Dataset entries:

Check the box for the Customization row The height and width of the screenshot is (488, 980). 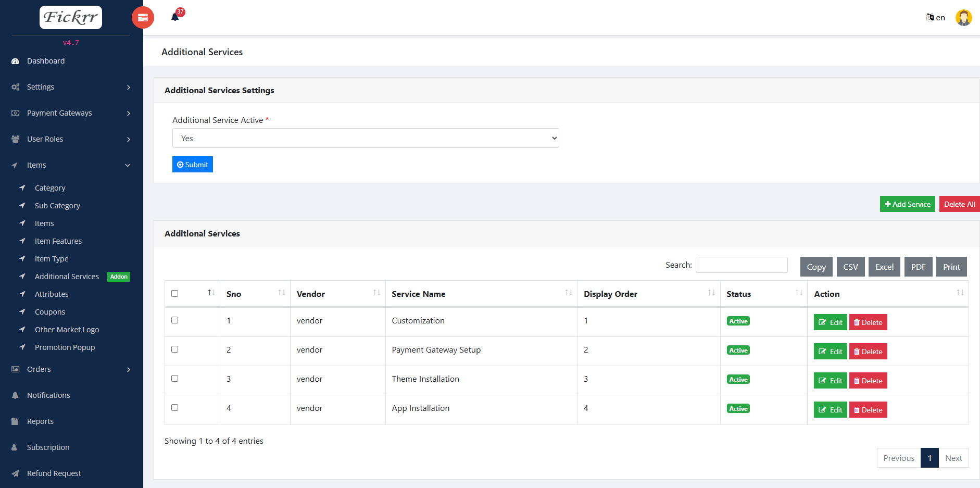(175, 320)
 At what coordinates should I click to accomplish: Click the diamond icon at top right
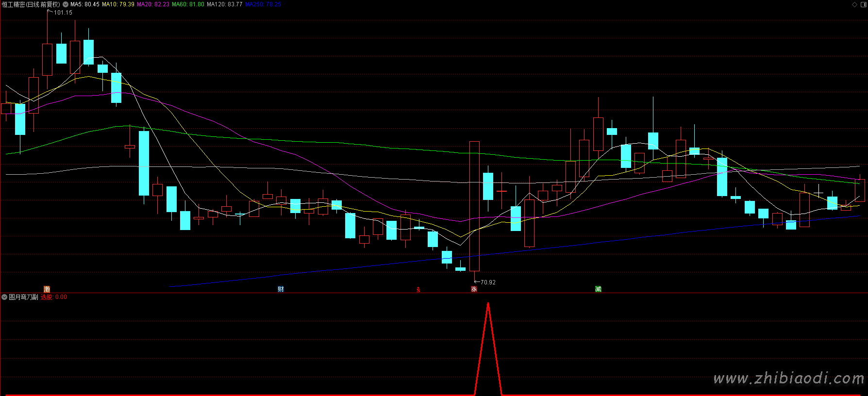854,4
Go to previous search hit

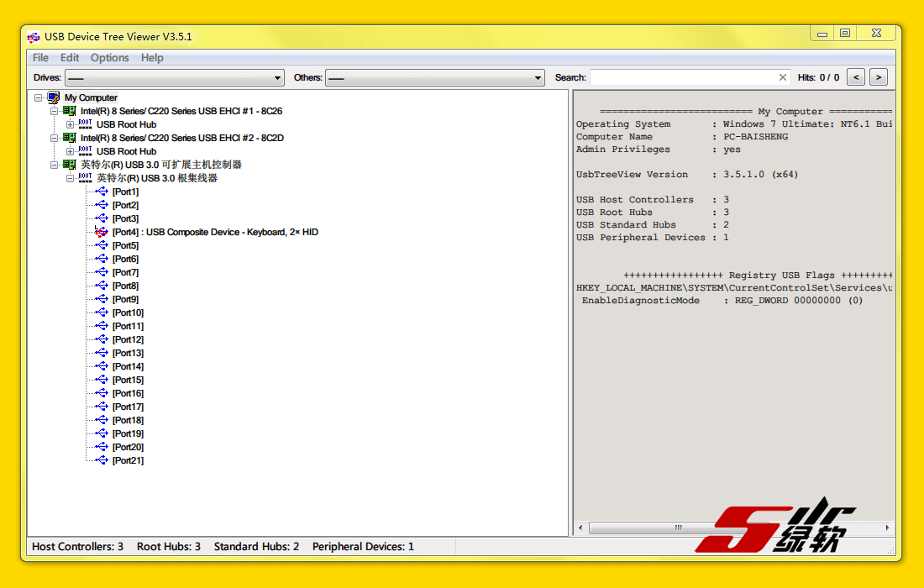[x=855, y=77]
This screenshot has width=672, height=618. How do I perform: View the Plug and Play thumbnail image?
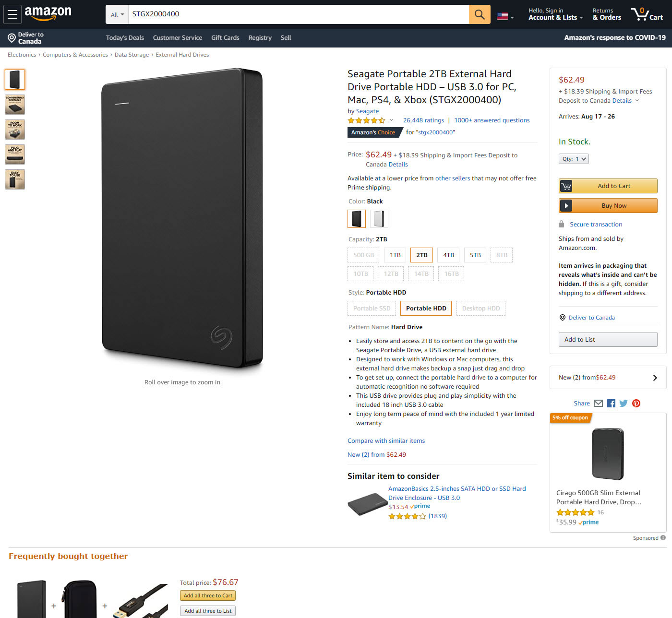pyautogui.click(x=15, y=155)
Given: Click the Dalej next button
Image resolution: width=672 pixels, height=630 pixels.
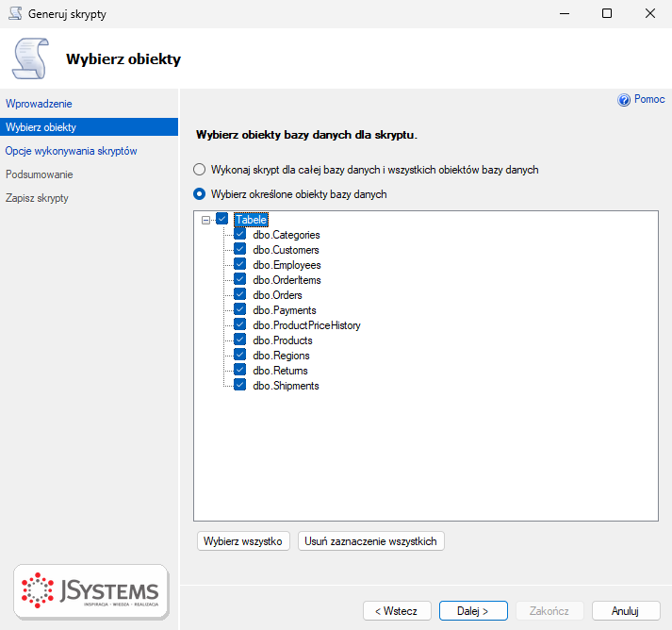Looking at the screenshot, I should coord(473,611).
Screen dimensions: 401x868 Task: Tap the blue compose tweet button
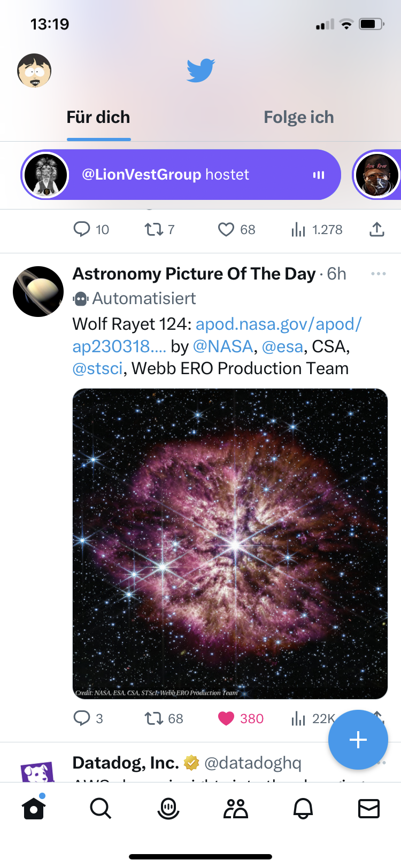click(358, 740)
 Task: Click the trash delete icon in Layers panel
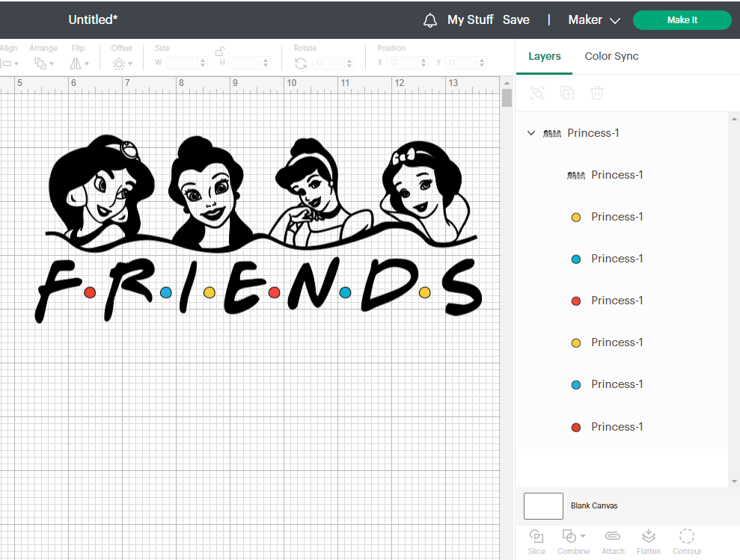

**What you are asked to do:** Copy nothing but the lines from the line holding "At what coordinates" through the last line of the entries, exactly, while leaving out the pictures.

**Written response:**
 At what coordinates should I click to accomplish: Click the diamond icon at top right
854,4
Go to previous search hit

[x=855, y=77]
This screenshot has width=672, height=618. How do I perform: View the Plug and Play thumbnail image?
pyautogui.click(x=15, y=155)
Given: Click the Dalej next button
Image resolution: width=672 pixels, height=630 pixels.
Looking at the screenshot, I should coord(473,611).
Screen dimensions: 401x868 Task: Tap the blue compose tweet button
click(358, 740)
 Task: Click the trash delete icon in Layers panel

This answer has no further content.